**Material supplied:**
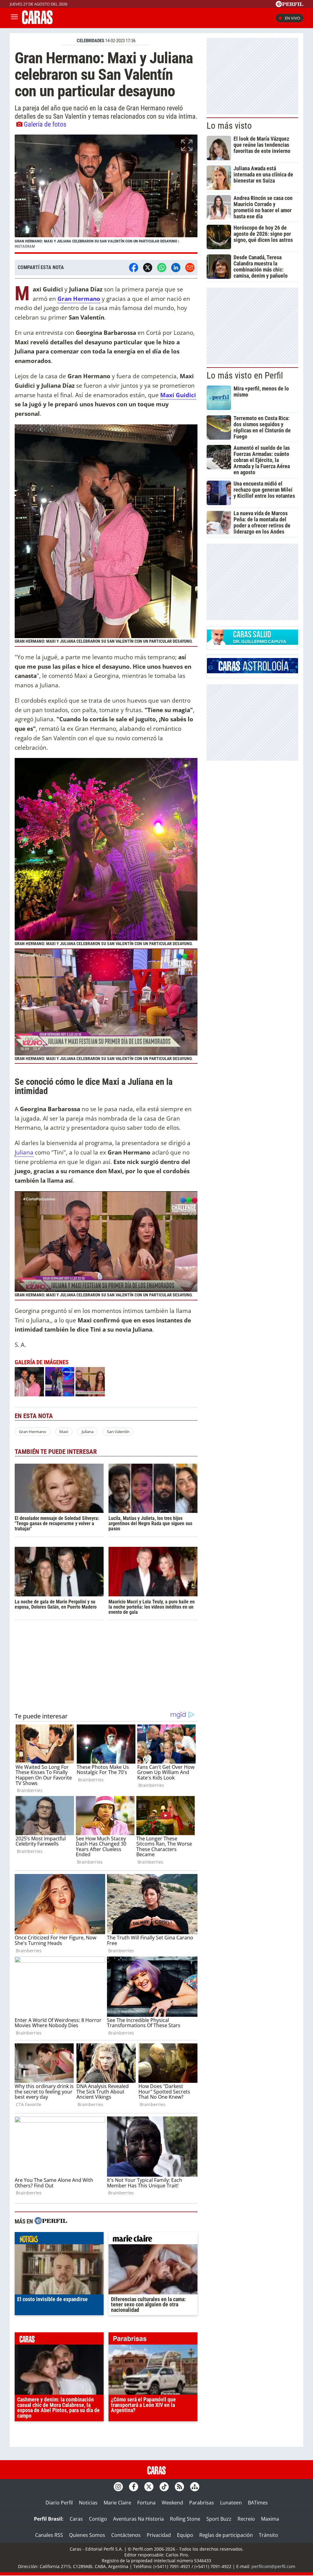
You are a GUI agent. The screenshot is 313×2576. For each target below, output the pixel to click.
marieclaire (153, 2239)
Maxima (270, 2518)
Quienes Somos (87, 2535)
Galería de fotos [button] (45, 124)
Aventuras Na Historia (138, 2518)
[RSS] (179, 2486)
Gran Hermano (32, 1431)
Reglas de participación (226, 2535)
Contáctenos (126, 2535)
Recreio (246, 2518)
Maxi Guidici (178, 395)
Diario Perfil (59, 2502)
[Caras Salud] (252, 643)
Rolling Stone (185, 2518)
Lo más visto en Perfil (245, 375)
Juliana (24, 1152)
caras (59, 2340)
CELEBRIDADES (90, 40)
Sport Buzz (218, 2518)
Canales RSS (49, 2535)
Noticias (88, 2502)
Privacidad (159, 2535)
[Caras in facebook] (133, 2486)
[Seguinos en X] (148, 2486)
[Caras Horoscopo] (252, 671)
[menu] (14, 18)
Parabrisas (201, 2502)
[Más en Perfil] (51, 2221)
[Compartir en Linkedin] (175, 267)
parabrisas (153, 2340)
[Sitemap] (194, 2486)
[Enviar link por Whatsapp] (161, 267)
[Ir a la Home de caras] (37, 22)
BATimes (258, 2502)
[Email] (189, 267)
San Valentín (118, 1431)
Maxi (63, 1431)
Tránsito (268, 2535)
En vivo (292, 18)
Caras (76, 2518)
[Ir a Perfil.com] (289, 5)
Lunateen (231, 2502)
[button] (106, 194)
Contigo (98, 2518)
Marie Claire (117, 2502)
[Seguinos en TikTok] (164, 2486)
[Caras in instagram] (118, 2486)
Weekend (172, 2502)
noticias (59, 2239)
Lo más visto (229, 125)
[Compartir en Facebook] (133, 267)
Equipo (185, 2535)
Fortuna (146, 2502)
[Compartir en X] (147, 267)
--
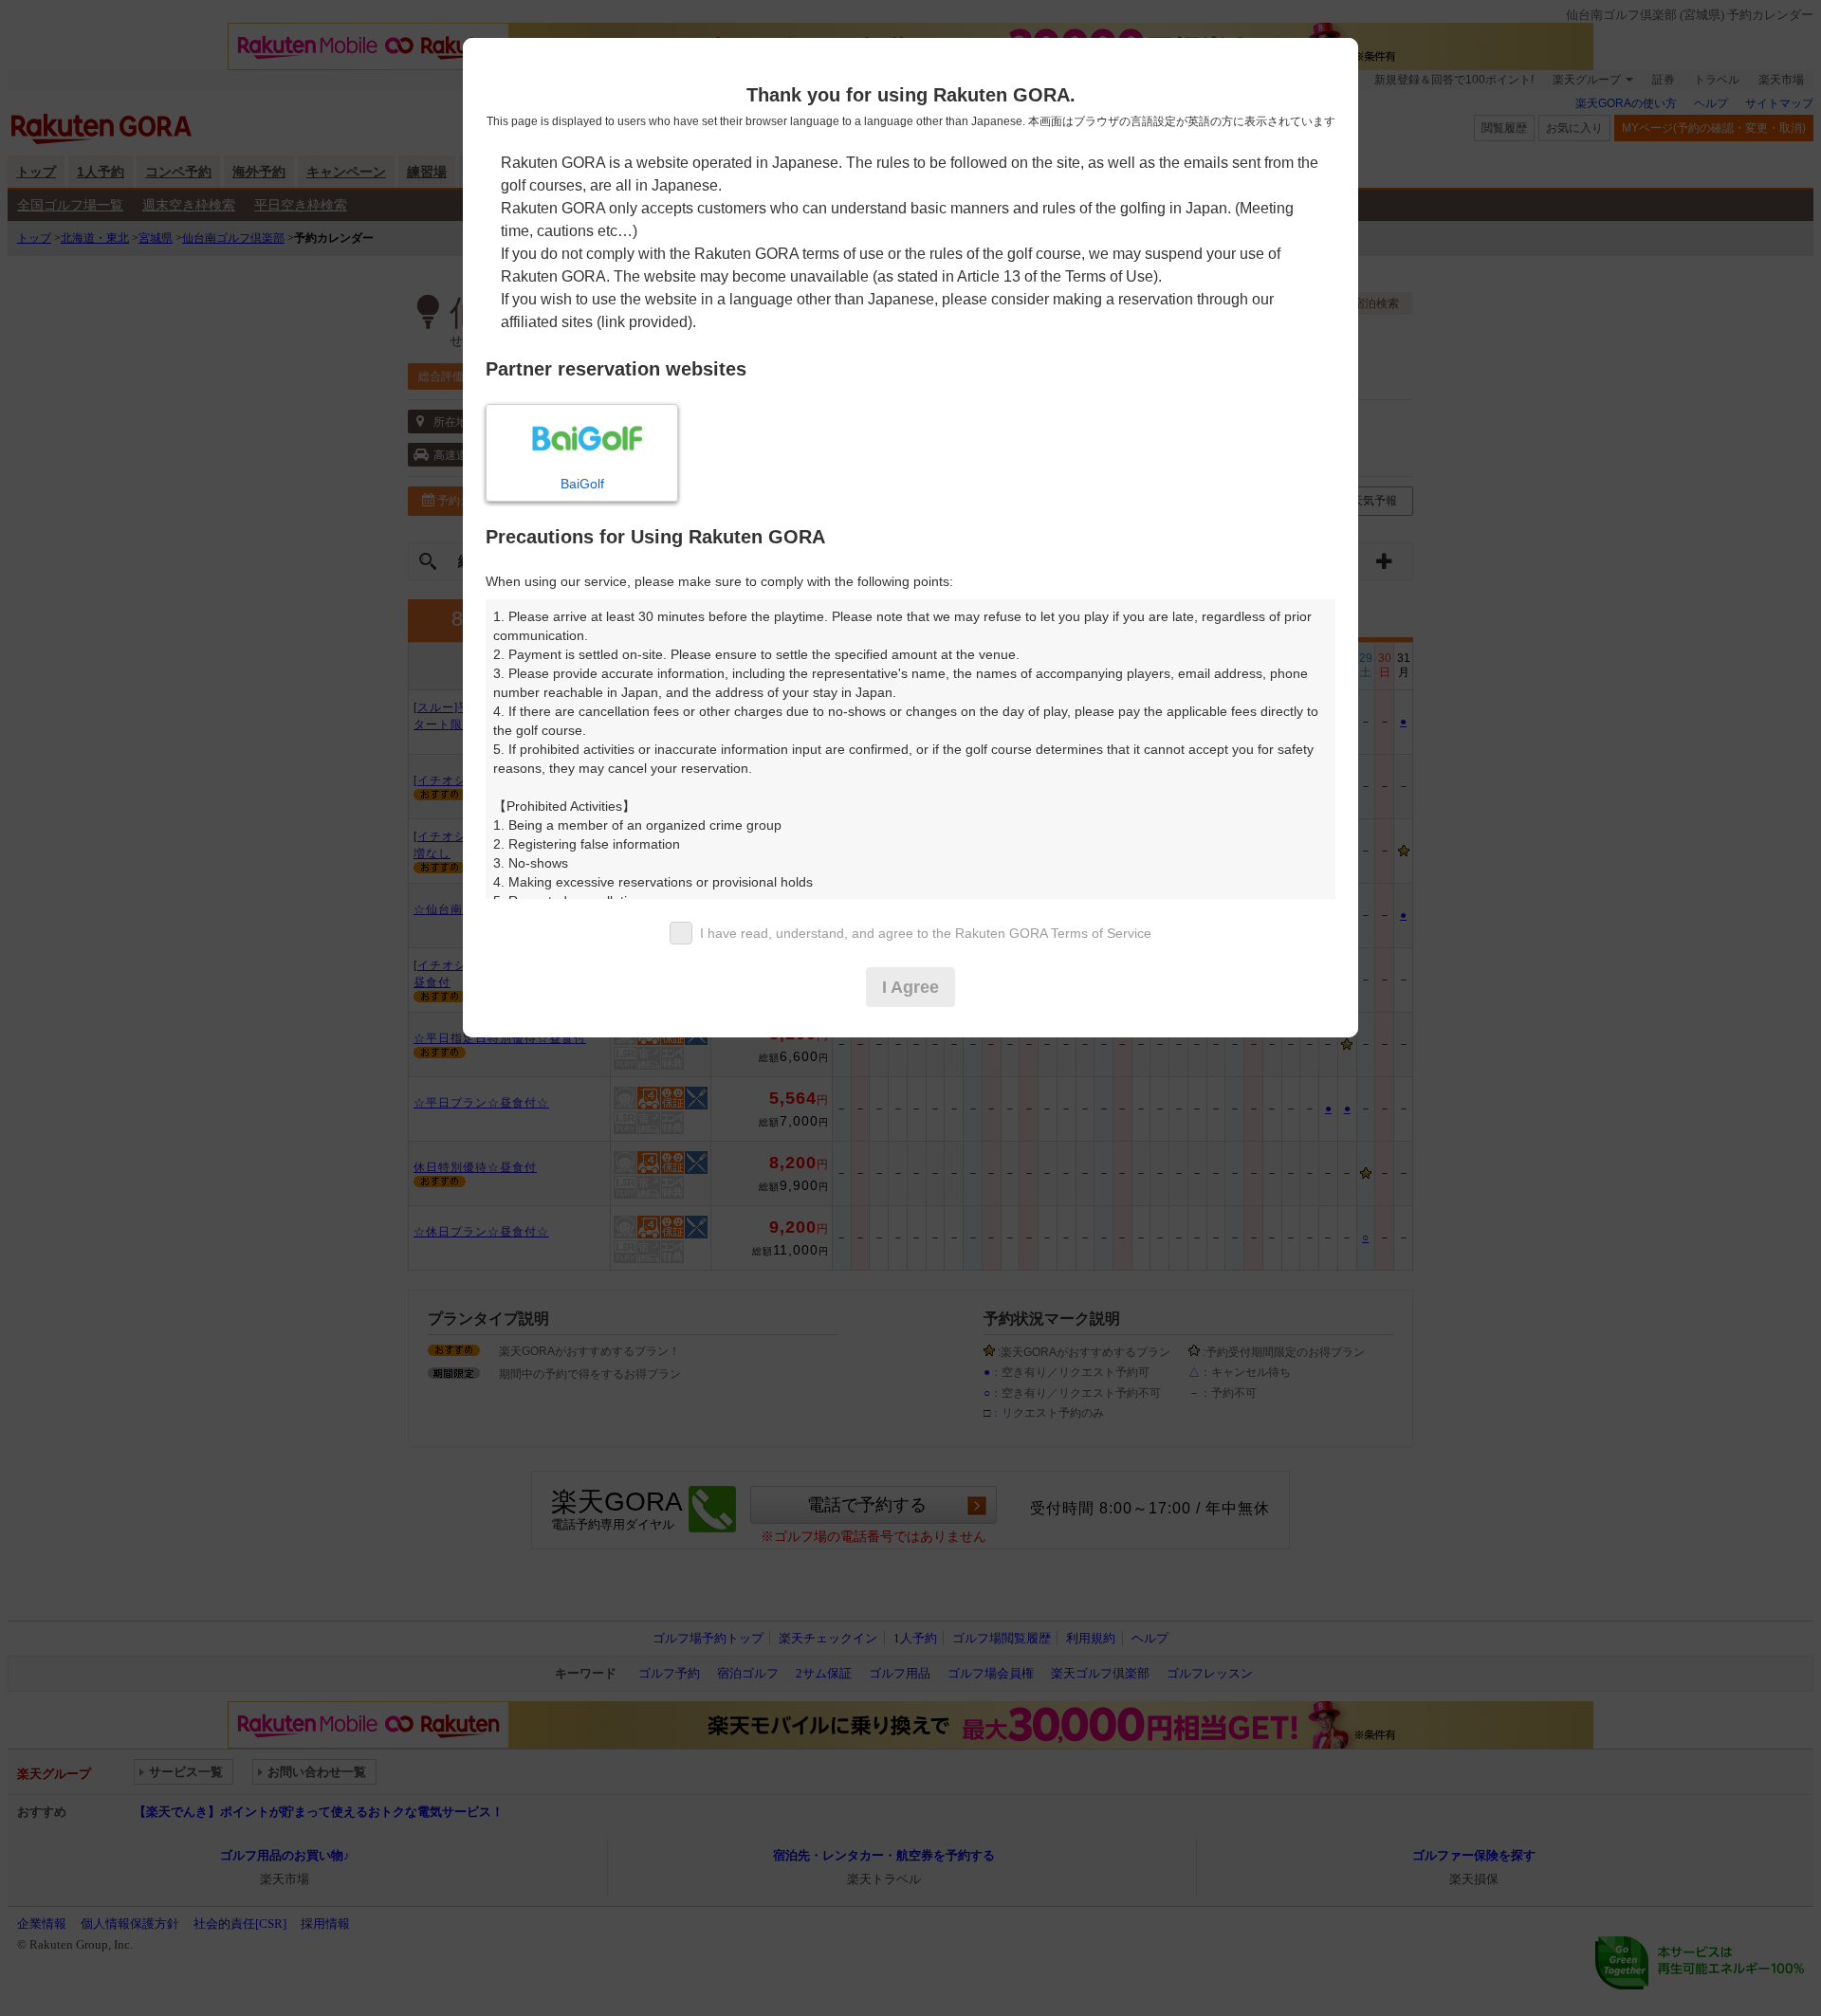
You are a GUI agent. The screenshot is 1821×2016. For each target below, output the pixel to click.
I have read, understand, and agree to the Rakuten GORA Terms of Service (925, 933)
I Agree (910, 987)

**Exercise details:** Could you transcribe the entries above word for word, from the line with "Sport Buzz (218, 2518)" down to the line with "[Compartir en X] (147, 267)", keeping both?

**Answer for the task:**
Sport Buzz (218, 2518)
Canales RSS (49, 2535)
Noticias (88, 2502)
Privacidad (159, 2535)
[Caras in facebook] (133, 2486)
[Seguinos en X] (148, 2486)
[Caras Horoscopo] (252, 671)
[menu] (14, 18)
Parabrisas (201, 2502)
[Más en Perfil] (51, 2221)
[Compartir en Linkedin] (175, 267)
parabrisas (153, 2340)
[Sitemap] (194, 2486)
[Enviar link por Whatsapp] (161, 267)
[Ir a la Home de caras] (37, 22)
BATimes (258, 2502)
[Email] (189, 267)
San Valentín (118, 1431)
Maxi (63, 1431)
Tránsito (268, 2535)
En vivo (292, 18)
Caras (76, 2518)
[Ir a Perfil.com] (289, 5)
Lunateen (231, 2502)
[button] (106, 194)
Contigo (98, 2518)
Marie Claire (117, 2502)
[Seguinos en TikTok] (164, 2486)
[Caras in instagram] (118, 2486)
Weekend (172, 2502)
noticias (59, 2239)
Lo más visto (229, 125)
[Compartir en Facebook] (133, 267)
Equipo (185, 2535)
Fortuna (146, 2502)
[Compartir en X] (147, 267)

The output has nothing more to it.